The explosion of open source software (OSS) has created an abundance of options. As everyone that has used Amazon knows, abundance can sometimes be a bad thing. One key problem in the context of OSS is that of curation: it is important to select “good” OSS dependencies and avoid “bad” ones. And again, similar to Amazon, the popularity of OSS has also increased opportunities for various actors to create intentionally bad, i.e. “malicious” OSS packages in an attempt to compromise an organization. 

In this article we will look a bit deeper into what it means to tell “good” from “bad” dependencies — because it’s going to vary depending on each unique situation — and how we can go about solving this problem. Even though it looks pretty straightforward at a high level, it gets complicated if one looks at the details. 

The Curse of Abundance  

First, we should clarify that the analogy with buying products on Amazon only goes so far. Unlike Amazon products where we typically do not know how the physical product looks and feels, there is a lot of information about OSS packages, including their source code, who else is using them and so on. When dealing with an Amazon product, the best bet is to look at other customer’s reviews to try to figure out “good” from “bad” products. This “user rating” model has not taken off much in the OSS packages space, possibly because there is no single Amazon marketplace for OSS packages. The OSS work is fragmented across different ecosystems that are fairly independent in their practices, toolsets, and ways of communicating. 

Another curation model would be that of consumer reports, where a trusted third party evaluates various products and makes a recommendation. This has happened to some degree for OSS packages with Google Assured Open Source Software but still is not broad enough to provide an industry wide solution although it eventually may get there. A similar industry-wide effort is that of the OpenSSF ScoreCard. This model is similar to the “nutritional label” model used in the food industry, where a somewhat detailed list of ingredients along with relevant nutritional data (like how much of a given nutrient exists in the food) is provided so that consumers can make educated choices. The nutritional label model is even more relevant for OSS since it is an example of how regulations can enforce certain solutions. Recent software supply chain attacks have drawn a lot of regulatory scrutiny on OSS that has already produced multiple recommendations and requirements. 

Since there is no widely accepted solution, several vendors (including Endor Labs) offer their own system of evaluation of OSS packages. Unfortunately, as in the case of food, the list of ingredients can get very complicated, making it pretty hard to make decisions based on this information. In order to understand these offerings, we need to understand much more about how we evaluate OSS dependencies. 
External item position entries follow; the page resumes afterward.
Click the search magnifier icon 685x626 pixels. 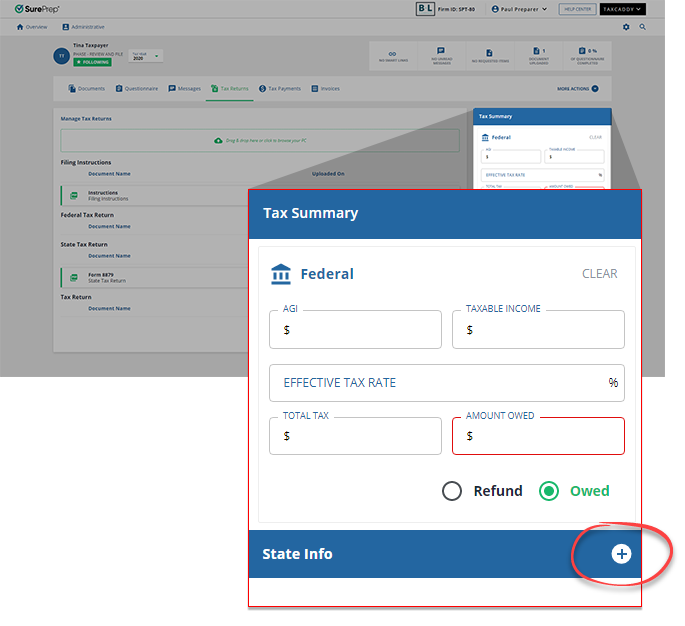click(x=642, y=27)

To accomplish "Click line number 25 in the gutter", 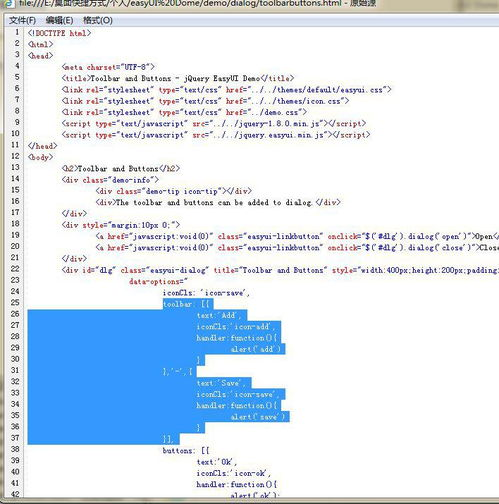I will click(x=15, y=302).
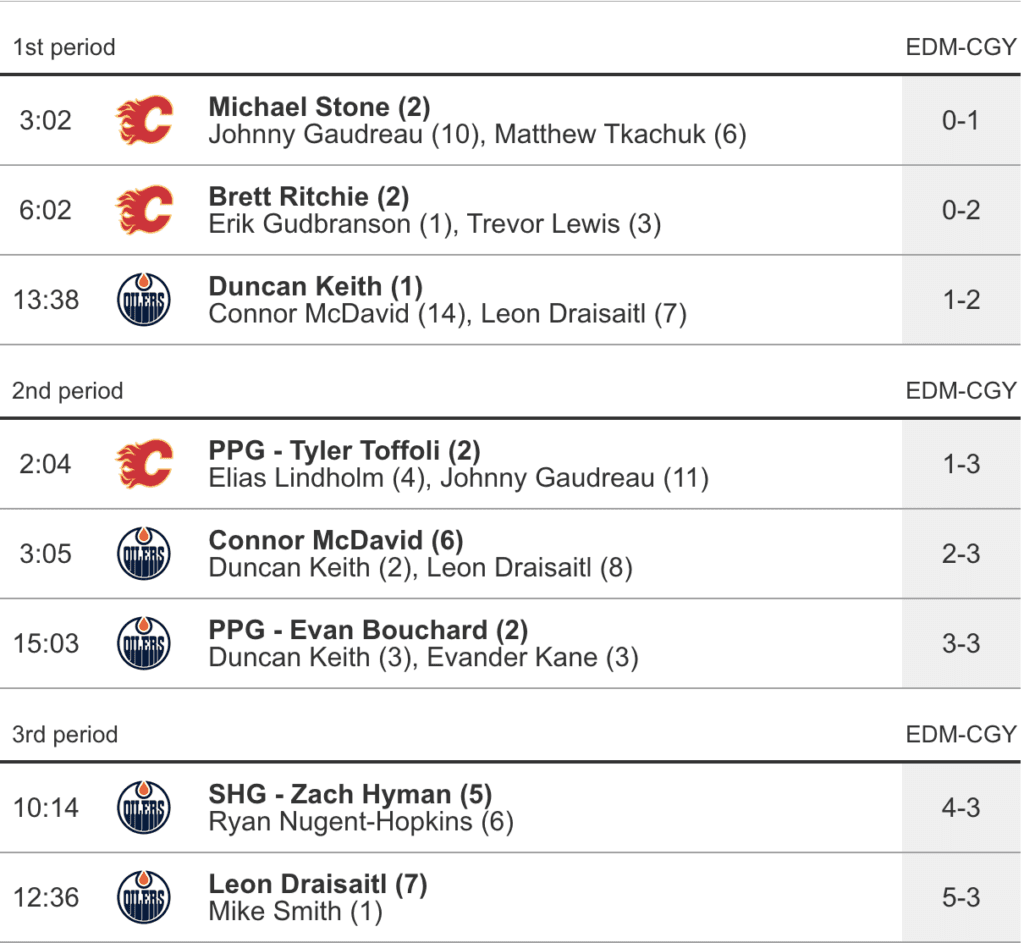Click the 0-1 score cell
This screenshot has width=1024, height=943.
961,120
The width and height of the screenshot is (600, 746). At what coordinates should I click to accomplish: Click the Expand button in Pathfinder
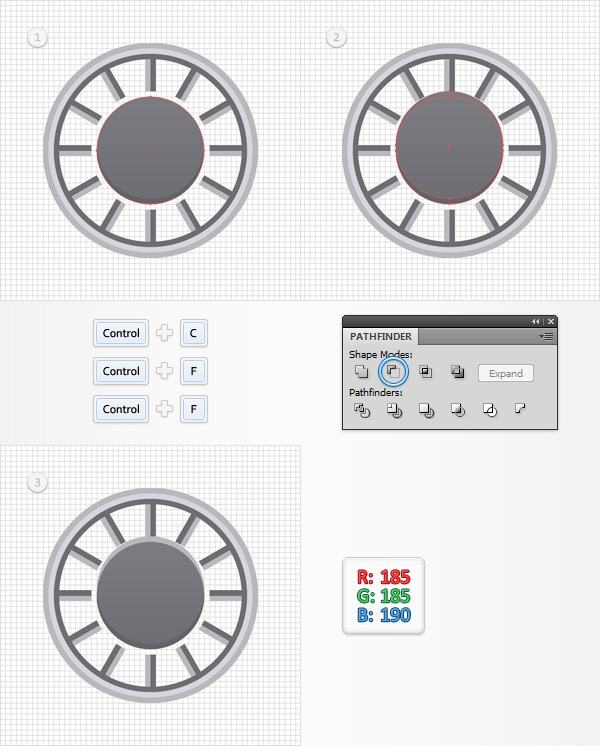(506, 373)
Security and Development Definitions of “Good OSS”

The first complication is that what is “good” or “bad” depends on the eye of the beholder, and in our case, the two main groups of beholders are the security teams and the developers. Developers are the main consumers of OSS software, but the security teams are typically tasked with handling the risk that comes through the use of OSS. Unfortunately the priorities of each group are somewhat different. 

A security team’s main focus is to reduce the risk that comes for OSS, while developers typically care about the functionality and the features of the OSS software. What developers may find is a very “good” OSS package may be pretty “bad” in terms of security team defined risk. For this article, we mostly focus on the security team perspective. 

Operational vs Security Risks

Security’s main goal is to reduce risk, so we would expect that a “good '' OSS package is one with “low” risk. Risk has been extensively studied in many contexts and has multiple definitions. When it comes to OSS, a typical approach is to separate risk into operational and security risk. We define these categories as follows:

• Operational risks can endanger software reliability or increase the efforts and investments required to develop, maintain, or operate a software solution.
• Security risks can result in the compromise of system or data confidentiality, integrity, or availability.

An example of operational risk around an OSS package is when a package is not maintained. When choosing an unmaintained package, we accept the risk of not being able to get support from the community for fixing certain future issues. As you can expect, there is no single definition of operational risk; multiple types of issues can be considered operational risk, from packages with inappropriate licenses to protestware. 

Typically security risk means that an OSS package has a known vulnerability; using this package exposes us to the risk of someone using the vulnerability to attack the organization. Again, lots of other issues can be considered parts of security risk; from bad security practices when developing the code (e.g. lack of signed commits) to using other, high security risk dependencies. 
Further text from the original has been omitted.